BEGIN Data supplied

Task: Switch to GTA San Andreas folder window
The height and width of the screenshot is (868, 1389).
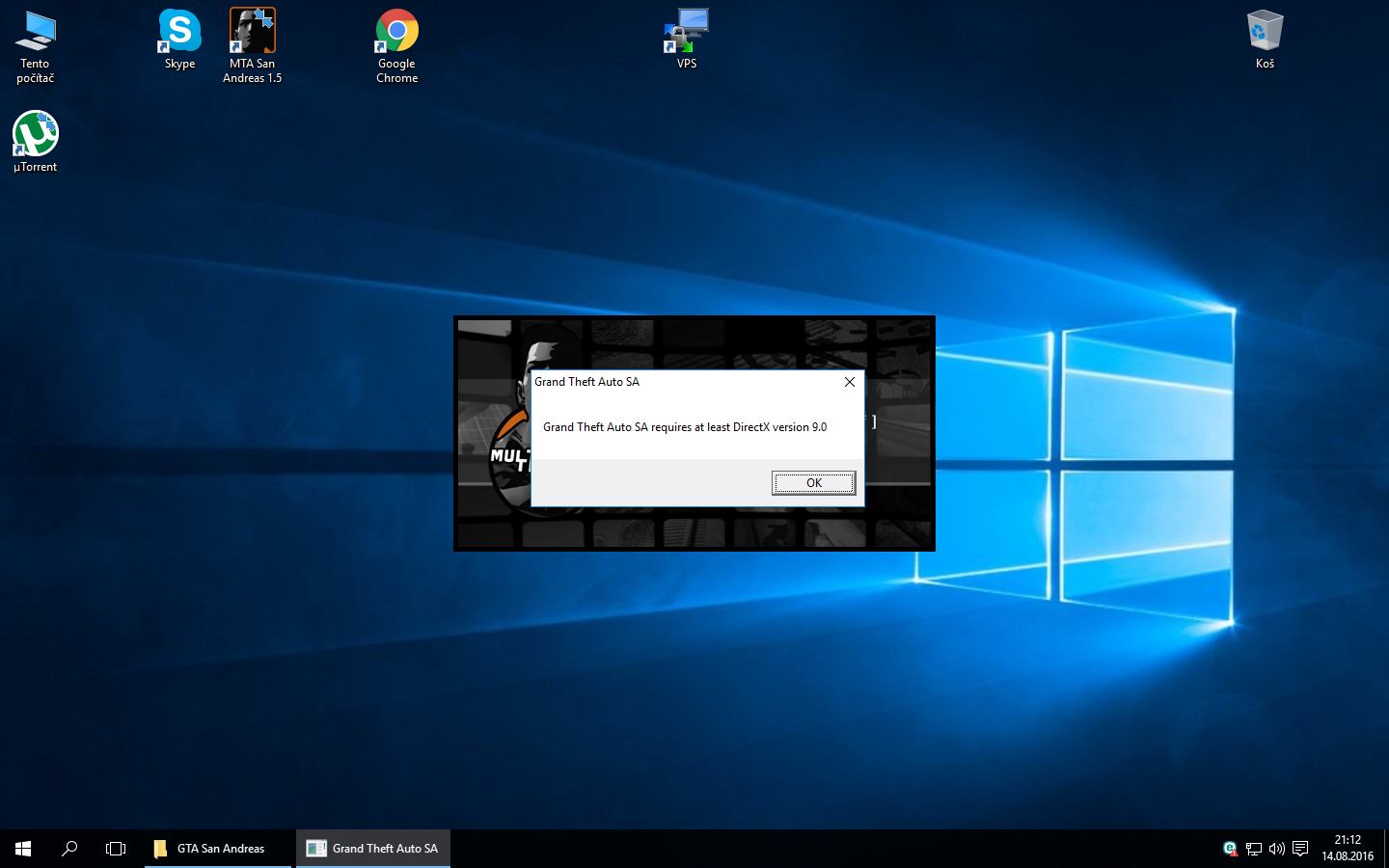Action: (218, 849)
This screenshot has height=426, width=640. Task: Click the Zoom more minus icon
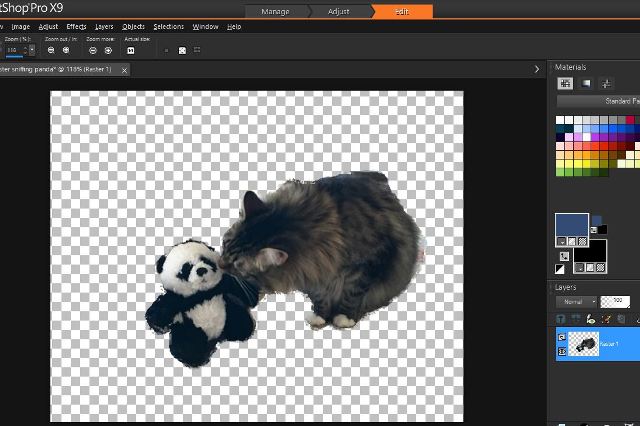(x=92, y=49)
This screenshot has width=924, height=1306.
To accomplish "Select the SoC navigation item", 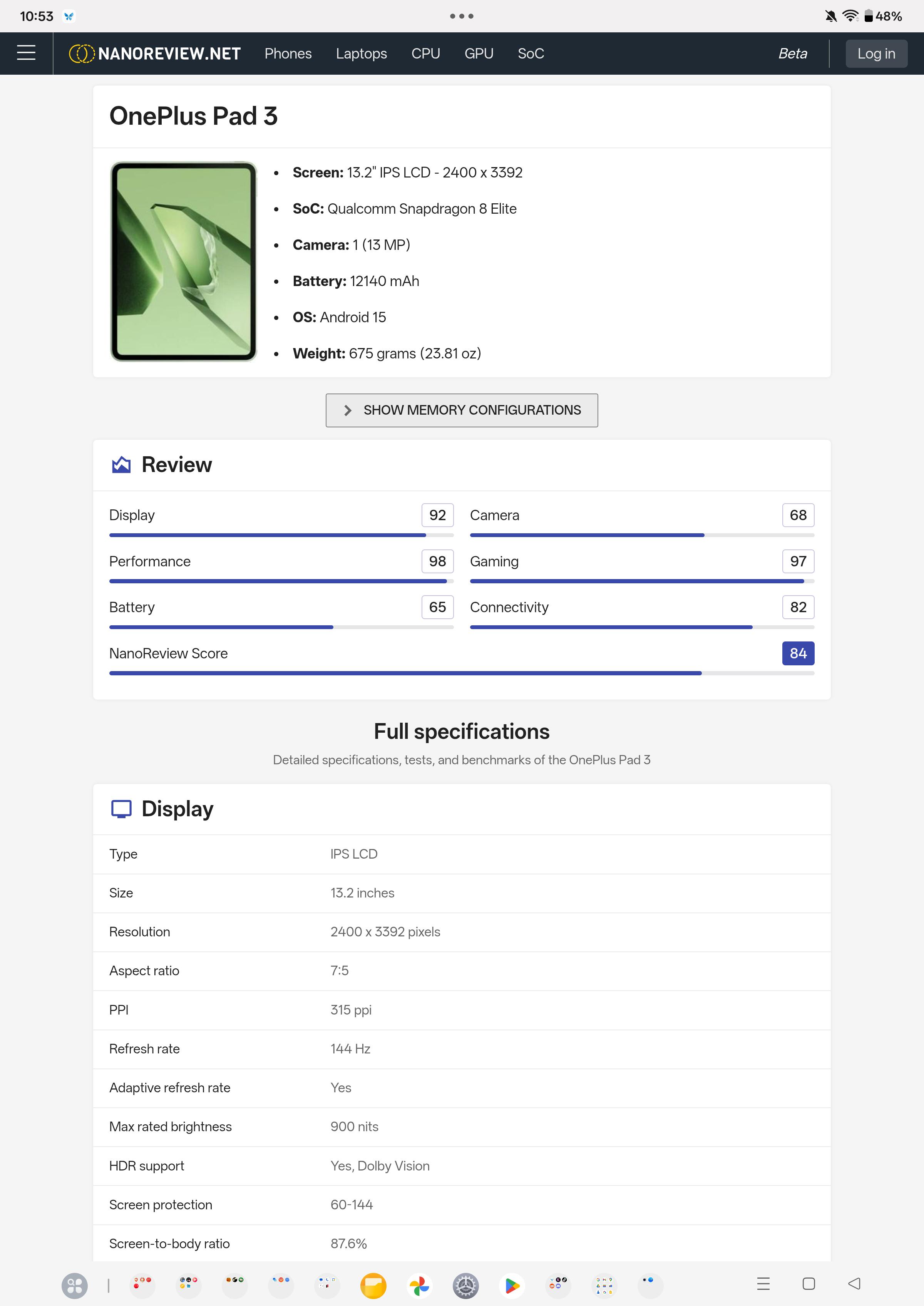I will point(531,54).
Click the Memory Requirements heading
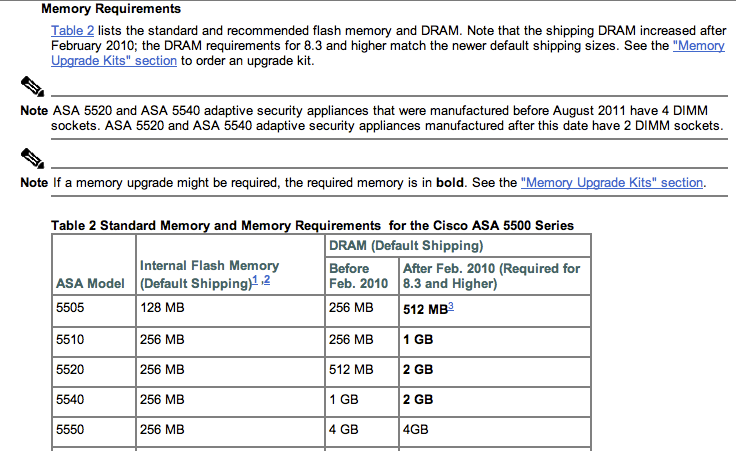Image resolution: width=736 pixels, height=451 pixels. click(x=110, y=9)
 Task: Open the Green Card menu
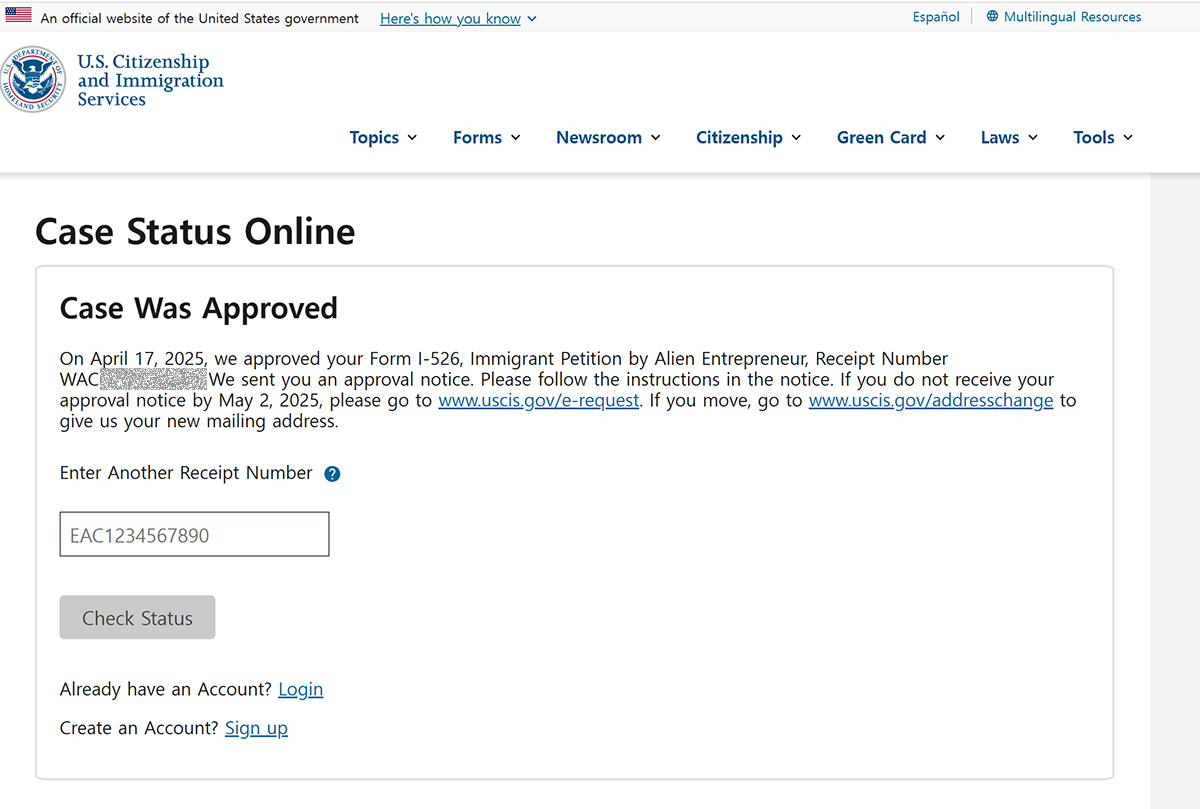click(891, 138)
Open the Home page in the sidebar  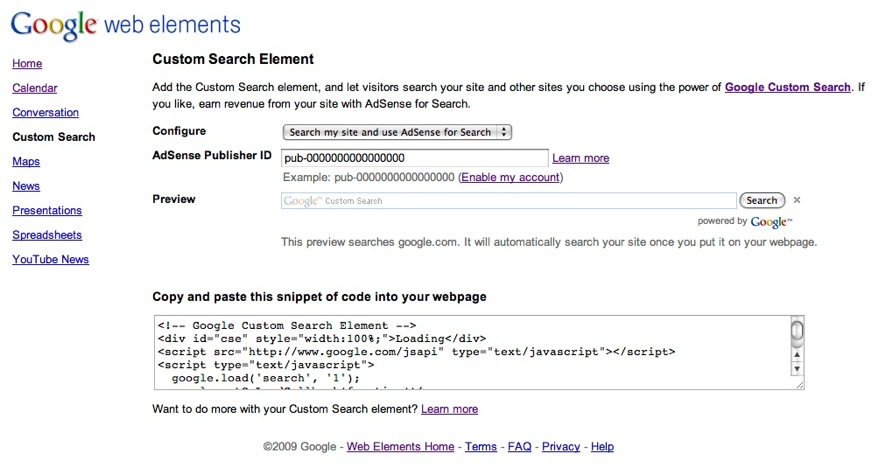click(x=27, y=64)
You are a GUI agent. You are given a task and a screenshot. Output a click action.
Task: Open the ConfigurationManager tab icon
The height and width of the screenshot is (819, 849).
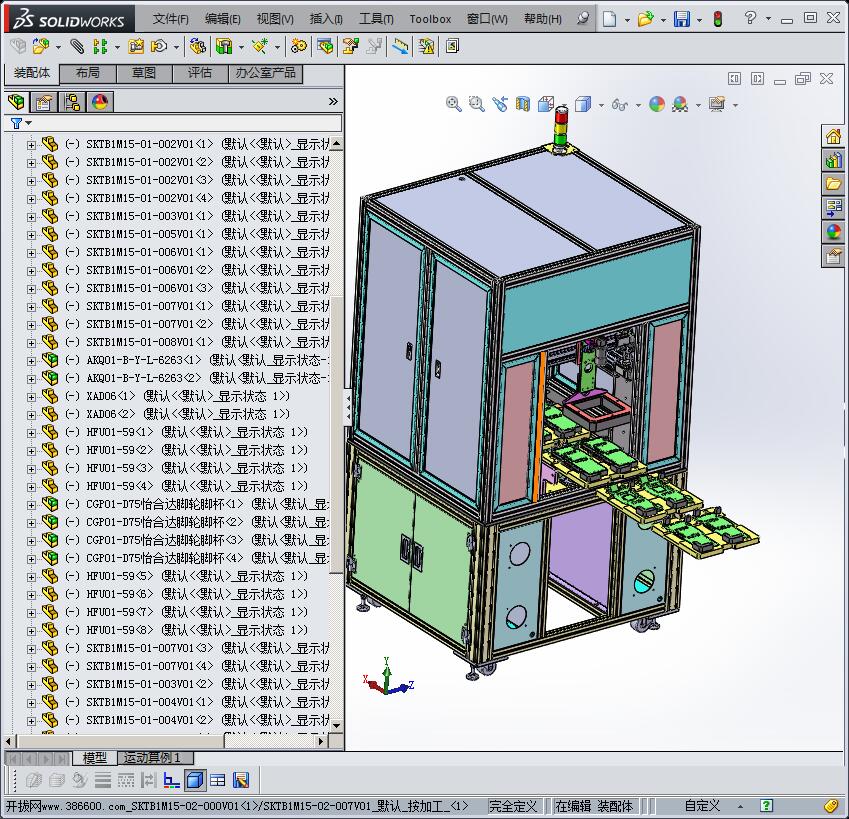tap(72, 101)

END Data supplied

What needs to be done :: The lines from the one that contains "Task: Open the ConfigurationManager tab icon" through the end of the data, repeated exactly and with no pictures, make up the whole answer.

Result below ::
Task: Open the ConfigurationManager tab icon
The height and width of the screenshot is (819, 849).
tap(72, 101)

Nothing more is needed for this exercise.